Int J Health Policy Manag ; 4(3): 143-52, 2015 Mar.
Artigo em Inglês | MEDLINE | ID: mdl-25774371

RESUMO

BACKGROUND: In 2003 the Afghan Ministry of Public Health (MoPH) adopted the Integrated Management of Childhood Illness (IMCI) for delivering child health services in primary care facilities. Key problems were subsequently identified: high cost of training, frequent health worker turnover and poor quality of IMCI implementation by those trained - specifically in the use of job aids and protocols for assessment, classification, treatment and counselling. The high financial, human resources and opportunity costs of implementing IMCI spurred the MoPH to prioritize developing a shortened IMCI course of comparable quality to the 11-Day training. METHODS: This cross-sectional evaluation compared knowledge before and after training, and health worker performance in assessment, classification and treatment of sick children in two similar cohorts, eight months post-training.
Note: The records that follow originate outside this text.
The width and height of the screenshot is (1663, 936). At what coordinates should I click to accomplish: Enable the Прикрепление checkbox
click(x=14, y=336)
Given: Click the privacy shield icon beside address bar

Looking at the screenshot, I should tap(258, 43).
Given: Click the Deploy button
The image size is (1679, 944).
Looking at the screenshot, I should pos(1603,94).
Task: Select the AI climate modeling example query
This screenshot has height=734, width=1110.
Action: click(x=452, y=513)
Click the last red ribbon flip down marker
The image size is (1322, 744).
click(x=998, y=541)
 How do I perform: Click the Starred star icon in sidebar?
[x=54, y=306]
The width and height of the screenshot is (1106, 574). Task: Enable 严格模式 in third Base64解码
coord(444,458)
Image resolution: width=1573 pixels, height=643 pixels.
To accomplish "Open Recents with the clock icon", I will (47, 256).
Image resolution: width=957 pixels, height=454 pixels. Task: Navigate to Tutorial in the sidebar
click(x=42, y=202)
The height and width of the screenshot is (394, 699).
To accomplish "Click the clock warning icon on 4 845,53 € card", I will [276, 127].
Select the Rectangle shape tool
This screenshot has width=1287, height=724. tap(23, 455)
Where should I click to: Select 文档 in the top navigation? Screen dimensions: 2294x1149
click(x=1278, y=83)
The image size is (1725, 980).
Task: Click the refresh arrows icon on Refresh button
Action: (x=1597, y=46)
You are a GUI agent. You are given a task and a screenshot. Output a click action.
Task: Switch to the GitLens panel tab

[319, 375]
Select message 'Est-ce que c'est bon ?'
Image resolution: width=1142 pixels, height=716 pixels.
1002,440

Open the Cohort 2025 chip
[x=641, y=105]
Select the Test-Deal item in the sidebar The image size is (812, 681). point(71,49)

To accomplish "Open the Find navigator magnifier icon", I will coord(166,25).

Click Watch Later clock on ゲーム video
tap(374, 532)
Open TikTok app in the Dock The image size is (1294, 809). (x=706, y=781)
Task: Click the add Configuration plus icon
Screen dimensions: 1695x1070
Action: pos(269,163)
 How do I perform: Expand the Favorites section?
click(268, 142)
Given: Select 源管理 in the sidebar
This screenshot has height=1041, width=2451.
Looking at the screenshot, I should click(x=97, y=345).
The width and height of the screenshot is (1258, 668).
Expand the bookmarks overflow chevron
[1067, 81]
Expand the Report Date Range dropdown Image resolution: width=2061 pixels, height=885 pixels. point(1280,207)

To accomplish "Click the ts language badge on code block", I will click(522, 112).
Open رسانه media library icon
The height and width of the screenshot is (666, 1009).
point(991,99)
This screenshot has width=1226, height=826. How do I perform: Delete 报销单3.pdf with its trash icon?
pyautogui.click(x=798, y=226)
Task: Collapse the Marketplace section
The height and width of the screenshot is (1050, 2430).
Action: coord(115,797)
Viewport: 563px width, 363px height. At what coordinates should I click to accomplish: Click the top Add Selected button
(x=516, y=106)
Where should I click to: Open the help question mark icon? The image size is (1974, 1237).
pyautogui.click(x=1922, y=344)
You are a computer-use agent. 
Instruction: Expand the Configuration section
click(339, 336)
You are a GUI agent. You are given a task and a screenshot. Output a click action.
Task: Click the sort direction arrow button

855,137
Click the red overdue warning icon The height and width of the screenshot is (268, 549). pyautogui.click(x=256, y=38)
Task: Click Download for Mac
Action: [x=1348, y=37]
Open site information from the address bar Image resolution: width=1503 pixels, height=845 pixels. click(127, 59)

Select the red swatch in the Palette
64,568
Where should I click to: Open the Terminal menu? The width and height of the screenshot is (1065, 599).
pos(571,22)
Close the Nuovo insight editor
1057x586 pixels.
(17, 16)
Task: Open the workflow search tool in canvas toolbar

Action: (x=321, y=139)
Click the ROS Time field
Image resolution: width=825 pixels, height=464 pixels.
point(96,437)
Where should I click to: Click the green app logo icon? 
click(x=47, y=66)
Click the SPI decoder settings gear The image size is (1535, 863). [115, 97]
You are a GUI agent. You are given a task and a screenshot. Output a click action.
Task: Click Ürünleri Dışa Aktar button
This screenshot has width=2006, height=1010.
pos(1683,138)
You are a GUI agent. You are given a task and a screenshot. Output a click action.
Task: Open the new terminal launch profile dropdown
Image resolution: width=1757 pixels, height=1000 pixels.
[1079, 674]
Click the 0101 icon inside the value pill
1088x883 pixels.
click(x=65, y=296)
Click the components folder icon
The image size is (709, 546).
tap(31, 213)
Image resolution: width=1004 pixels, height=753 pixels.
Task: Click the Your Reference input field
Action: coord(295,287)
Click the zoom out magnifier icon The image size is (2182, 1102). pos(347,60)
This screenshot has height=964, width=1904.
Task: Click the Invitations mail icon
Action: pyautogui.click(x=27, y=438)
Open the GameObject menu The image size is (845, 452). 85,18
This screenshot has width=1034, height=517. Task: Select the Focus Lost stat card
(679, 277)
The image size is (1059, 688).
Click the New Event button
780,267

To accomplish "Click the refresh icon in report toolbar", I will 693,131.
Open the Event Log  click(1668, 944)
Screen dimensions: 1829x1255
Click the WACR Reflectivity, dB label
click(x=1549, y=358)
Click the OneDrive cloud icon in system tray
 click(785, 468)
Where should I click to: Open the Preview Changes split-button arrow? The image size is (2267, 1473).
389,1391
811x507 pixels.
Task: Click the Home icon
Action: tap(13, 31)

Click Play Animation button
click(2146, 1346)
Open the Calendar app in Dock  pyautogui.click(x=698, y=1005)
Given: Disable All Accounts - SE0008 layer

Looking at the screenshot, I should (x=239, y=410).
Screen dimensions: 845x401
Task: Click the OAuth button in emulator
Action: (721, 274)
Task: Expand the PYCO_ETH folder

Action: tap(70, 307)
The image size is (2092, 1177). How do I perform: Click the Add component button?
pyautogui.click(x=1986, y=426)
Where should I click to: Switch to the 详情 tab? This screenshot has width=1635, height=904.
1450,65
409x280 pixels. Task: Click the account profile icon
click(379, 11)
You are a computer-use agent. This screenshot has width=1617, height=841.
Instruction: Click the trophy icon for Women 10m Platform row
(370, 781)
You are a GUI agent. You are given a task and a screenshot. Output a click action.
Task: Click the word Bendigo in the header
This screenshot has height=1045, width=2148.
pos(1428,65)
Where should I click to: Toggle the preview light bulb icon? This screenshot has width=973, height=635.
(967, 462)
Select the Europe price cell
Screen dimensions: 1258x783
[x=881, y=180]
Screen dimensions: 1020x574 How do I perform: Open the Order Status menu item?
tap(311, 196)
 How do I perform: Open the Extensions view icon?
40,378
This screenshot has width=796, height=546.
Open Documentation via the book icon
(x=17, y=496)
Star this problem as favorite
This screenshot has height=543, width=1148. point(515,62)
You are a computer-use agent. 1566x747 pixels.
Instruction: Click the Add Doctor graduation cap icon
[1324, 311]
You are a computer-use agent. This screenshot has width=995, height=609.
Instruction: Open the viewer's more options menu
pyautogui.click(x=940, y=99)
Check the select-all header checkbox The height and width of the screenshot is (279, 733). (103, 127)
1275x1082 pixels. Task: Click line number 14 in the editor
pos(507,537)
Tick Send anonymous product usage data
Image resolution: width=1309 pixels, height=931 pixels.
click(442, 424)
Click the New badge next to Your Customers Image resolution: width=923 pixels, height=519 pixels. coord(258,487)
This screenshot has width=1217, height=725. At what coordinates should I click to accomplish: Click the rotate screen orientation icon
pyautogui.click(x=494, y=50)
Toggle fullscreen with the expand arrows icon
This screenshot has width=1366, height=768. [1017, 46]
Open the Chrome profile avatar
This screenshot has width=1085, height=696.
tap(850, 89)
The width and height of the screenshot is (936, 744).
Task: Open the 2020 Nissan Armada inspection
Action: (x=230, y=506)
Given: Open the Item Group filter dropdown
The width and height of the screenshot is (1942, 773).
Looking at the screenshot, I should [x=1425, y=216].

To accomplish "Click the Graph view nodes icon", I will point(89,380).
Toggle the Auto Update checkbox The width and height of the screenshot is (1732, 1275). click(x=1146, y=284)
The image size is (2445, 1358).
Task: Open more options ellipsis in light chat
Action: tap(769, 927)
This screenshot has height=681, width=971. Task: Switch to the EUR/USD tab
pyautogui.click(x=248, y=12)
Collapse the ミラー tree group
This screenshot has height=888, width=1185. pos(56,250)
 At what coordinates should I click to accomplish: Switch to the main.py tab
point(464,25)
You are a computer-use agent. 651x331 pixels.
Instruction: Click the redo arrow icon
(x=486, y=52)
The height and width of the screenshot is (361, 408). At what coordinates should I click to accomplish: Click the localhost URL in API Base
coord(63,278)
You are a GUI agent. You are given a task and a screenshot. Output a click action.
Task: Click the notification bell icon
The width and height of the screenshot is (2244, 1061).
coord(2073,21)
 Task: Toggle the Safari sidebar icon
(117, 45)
RESULTS: The mean increase in knowledge scores of the thirty 7-Day course trainees was 29 [95% Confidence Interval (CI): 24, 34] compared to 23 (95% CI: 18, 28) in the 31 trained in the 11-Day course. During assessment visits, mean scores in the 7-Day course trainees and the 11-Day course trainees were 93% (95% CI: 91, 95) versus 94% (95% CI: 91, 96) in assessment; 95% (95% CI: 89, 100) versus 96% (95% CI: 91, 100) in classification; 95% (95% CI: 92, 100) versus 97% (95% CI: 95, 100) in treatment; and 81% (95% CI: 76, 86) versus 80% (95% CI: 75, 85) in counselling. The 7-Day course was 36% less expensive than the 11-Day course. For each course opportunity costs, measured as numbers of children who potentially received poorer care than usual during trainee absence, were 3,160 for the 11-Day course and 2,016 for the 7-Day course. This measure was chosen because trainee absence commonly resulted in higher patient volumes per remaining provider or complete closure of a health facility with one single health worker. CONCLUSION: Given similar performance and knowledge of health workers trained in both courses, potential cost savings, the possibility of training more health workers and the relative ease with which health workers in remote settings might participate in a shorter course, it seems prudent to standardize the 7-Day course in Afghanistan where child mortality rates remain unacceptably high.